More opt for drug rehab

Enrolment for therapy reveals extent of drug abuse

Avishek Sengupta Published 27.06.17, 12:00 AM
Youths enact a play in Guwahati on Monday. Picture by UB Photos

Guwahati, June 26: The number of intravenous drug users, who are taking opioid substitution therapy (OST) to kick the habit, has risen thrice over the past five years in Assam.

The number of drug users enrolling for OST programmes reveals the extent of drug abuse in the state, Assam State AIDS Control Society told the media here today during an awareness programme at Gauhati Medical College and Hospital on International Day Against Drug Abuse and Illicit Trafficking, commemorated every year on June 26.

OST is a maintenance therapy for opium-based drug (heroin, cocaine, brown sugar) users. It involves replacing an opioid with a longer acting but less euphoric one. Commonly used drugs for OST are methadone or buprenorphine, which are taken under medical supervision.

The Society has two OST centres - at GMCH and Diphu civil hospital - that registered 91 people taking daily OST in comparison to only 30 in 2012. The Society registered 4,275 intravenous drug users in May this year of which, 2,644 are still taking drugs.

"At present, little data is available on how many people consume drugs as it comes through unregulated channels and the users are hard to identify. So, when they come under a therapy programme, it gets recorded," Sanjeeb Chakraborty, an employee of Society, said.

According to SHI360, a North-Carolina-based NGO working on drug abuse in the Northeast, more than 50,000 youths are addicted to drugs or other psychotropic substances and more than 10,000 are in Assam. While the euphoria-inducing drugs are called narcotic drugs, those that cause hallucination or relaxe the body or initiate addictive behaviour among users are called psychotropic substances.

"The usage of heroin (an opium-based drug) is more common in Cachar, Dima Hasao, Karbi Anglong, Dhubri and Goalpara while brown sugar (an adulterated form of heroin) and pharmaceutical drugs are more prevelant in Nagaon, Golaghat, Jorhat, Sivasagar and Dibrugarh. Opium, in raw form, is also used in the state's districts bordering Arunachal Pradesh," Dipti Kailash, deputy technical leader of the NGO's Northeast chapter, told The Telegraph here today.

The bulk of the drugs enter the Northeast, especially Nagaland, Manipur and Mizoram, through Myanmar and then gets distributed throughout the region while some enter the state from Bihar through west Assam.

The involvement of the Society becomes necessary because the intravenous drug users often reuse the syringes that lead to the spread of HIV that causes AIDS, besides causing Hepatitis A, B and C. About 1.78 per cent of HIV-infected in the state have acquired the virus through syringes.

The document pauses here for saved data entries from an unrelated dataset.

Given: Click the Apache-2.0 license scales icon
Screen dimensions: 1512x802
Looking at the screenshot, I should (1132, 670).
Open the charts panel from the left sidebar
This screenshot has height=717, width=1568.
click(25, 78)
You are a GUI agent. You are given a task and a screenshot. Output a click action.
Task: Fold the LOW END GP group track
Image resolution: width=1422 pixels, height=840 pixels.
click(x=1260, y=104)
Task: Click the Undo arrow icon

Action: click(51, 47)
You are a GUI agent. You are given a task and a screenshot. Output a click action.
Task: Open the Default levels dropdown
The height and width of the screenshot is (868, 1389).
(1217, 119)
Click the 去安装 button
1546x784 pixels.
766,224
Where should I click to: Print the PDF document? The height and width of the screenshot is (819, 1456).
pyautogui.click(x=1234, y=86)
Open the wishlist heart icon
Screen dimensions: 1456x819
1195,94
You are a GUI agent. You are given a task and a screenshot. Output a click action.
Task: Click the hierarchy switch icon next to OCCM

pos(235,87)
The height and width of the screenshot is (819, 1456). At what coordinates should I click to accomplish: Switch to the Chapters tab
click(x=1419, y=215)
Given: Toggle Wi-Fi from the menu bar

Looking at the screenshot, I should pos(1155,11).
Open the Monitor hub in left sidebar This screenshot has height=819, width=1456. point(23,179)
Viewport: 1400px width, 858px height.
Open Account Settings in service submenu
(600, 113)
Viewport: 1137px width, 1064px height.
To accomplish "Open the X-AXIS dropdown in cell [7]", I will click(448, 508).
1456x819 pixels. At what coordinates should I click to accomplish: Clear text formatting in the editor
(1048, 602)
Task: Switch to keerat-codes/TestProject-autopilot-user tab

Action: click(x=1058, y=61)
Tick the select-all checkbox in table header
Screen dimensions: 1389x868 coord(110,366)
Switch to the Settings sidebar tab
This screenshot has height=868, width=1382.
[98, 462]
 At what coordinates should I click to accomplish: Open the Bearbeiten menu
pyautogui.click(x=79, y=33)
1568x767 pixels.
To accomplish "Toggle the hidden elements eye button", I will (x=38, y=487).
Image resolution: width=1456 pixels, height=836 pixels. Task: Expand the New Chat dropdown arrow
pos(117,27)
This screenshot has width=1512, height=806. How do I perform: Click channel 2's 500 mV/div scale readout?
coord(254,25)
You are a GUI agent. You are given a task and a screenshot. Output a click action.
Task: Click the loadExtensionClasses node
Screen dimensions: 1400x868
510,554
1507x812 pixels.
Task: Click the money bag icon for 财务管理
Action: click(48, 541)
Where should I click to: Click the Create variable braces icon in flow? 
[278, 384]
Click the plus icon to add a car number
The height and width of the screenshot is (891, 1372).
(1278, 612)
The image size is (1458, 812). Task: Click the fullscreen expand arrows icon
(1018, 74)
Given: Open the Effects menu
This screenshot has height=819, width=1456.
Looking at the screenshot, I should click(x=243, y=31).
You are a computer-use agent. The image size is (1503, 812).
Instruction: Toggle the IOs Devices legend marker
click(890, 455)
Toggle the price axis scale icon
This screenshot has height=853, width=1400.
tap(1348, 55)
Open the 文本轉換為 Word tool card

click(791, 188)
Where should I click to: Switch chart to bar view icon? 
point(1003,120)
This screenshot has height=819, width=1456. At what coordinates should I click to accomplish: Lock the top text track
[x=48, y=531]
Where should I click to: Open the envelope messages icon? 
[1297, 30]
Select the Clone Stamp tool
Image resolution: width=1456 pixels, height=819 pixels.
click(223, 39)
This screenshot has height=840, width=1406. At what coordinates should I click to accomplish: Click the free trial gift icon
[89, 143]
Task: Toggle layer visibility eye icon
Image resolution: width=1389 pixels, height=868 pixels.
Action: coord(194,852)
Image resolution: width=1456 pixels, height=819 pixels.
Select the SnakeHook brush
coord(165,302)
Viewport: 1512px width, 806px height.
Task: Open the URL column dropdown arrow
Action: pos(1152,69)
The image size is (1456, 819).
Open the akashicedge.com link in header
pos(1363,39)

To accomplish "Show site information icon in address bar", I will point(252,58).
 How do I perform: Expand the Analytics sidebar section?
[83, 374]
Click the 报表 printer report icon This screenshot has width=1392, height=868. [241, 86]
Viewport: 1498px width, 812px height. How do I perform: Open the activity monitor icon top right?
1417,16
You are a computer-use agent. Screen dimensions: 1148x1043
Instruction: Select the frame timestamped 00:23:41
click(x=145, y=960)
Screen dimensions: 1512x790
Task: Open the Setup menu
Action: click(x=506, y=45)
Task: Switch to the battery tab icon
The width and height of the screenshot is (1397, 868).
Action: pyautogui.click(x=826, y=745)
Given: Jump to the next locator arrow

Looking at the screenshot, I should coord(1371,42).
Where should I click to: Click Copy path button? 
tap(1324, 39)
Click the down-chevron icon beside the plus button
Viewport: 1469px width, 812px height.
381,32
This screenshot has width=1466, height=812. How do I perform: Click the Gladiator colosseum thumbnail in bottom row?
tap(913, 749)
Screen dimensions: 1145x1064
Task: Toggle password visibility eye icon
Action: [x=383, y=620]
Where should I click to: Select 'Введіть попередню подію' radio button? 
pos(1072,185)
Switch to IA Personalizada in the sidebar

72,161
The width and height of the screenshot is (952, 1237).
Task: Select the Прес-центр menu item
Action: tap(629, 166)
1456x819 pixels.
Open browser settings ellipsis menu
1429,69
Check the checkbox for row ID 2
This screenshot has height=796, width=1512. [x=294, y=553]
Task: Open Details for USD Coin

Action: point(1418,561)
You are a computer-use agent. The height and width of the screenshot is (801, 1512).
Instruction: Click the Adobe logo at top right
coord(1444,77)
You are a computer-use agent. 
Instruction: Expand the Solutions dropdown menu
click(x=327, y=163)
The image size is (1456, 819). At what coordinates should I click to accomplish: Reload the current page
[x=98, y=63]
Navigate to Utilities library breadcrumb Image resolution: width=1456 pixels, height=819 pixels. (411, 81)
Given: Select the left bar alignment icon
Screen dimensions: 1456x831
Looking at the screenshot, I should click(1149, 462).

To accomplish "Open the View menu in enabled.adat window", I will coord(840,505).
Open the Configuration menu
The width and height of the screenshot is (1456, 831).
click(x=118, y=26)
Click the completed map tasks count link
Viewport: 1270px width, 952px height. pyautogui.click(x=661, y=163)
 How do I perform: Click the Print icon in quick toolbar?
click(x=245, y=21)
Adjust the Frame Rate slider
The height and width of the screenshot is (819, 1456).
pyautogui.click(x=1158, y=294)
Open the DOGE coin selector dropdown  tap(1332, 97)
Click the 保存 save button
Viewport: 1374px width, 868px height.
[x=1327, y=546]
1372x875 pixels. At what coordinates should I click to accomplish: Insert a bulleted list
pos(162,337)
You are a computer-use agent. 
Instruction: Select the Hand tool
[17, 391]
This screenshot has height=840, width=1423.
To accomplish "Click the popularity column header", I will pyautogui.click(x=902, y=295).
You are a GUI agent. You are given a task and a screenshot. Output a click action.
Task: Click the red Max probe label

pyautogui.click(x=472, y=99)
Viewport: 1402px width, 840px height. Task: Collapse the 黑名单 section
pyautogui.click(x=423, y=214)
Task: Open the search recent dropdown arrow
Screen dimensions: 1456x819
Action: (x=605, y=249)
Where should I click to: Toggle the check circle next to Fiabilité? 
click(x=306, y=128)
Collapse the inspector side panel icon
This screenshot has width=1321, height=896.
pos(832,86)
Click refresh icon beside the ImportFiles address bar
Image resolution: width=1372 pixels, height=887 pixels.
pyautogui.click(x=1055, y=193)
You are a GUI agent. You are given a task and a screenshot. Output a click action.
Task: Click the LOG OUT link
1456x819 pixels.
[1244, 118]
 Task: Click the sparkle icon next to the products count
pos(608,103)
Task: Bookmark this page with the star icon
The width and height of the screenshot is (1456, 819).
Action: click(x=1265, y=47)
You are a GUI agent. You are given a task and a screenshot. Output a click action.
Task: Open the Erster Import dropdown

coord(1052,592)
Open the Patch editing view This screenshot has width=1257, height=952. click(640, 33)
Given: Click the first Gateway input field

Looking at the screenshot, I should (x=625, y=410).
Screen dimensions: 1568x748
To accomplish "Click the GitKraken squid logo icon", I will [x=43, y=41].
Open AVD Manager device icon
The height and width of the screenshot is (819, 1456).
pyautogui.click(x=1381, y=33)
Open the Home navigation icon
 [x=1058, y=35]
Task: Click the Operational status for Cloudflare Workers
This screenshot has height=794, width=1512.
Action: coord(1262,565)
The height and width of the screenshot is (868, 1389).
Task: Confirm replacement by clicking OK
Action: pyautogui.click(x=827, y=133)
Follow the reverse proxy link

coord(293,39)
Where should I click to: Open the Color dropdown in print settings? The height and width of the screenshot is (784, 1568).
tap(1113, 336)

Manvendra Pratap Singh, project director of the Society, said, "Drug menace in the state has increased in the last few years. About 7.8 per cent of the population were addicted to drugs or psychotropic substances, according to a 2014 census, and it is increasing at a rate of 1.77 per cent."

Hemanta Ram Phukan, head of the department of psychiatry in GMCH, addiction at a very young age is one of the main reasons for increase in drug abuse.

A rally was taken out from Dighalipukhuri today to raise awareness against drug abuse.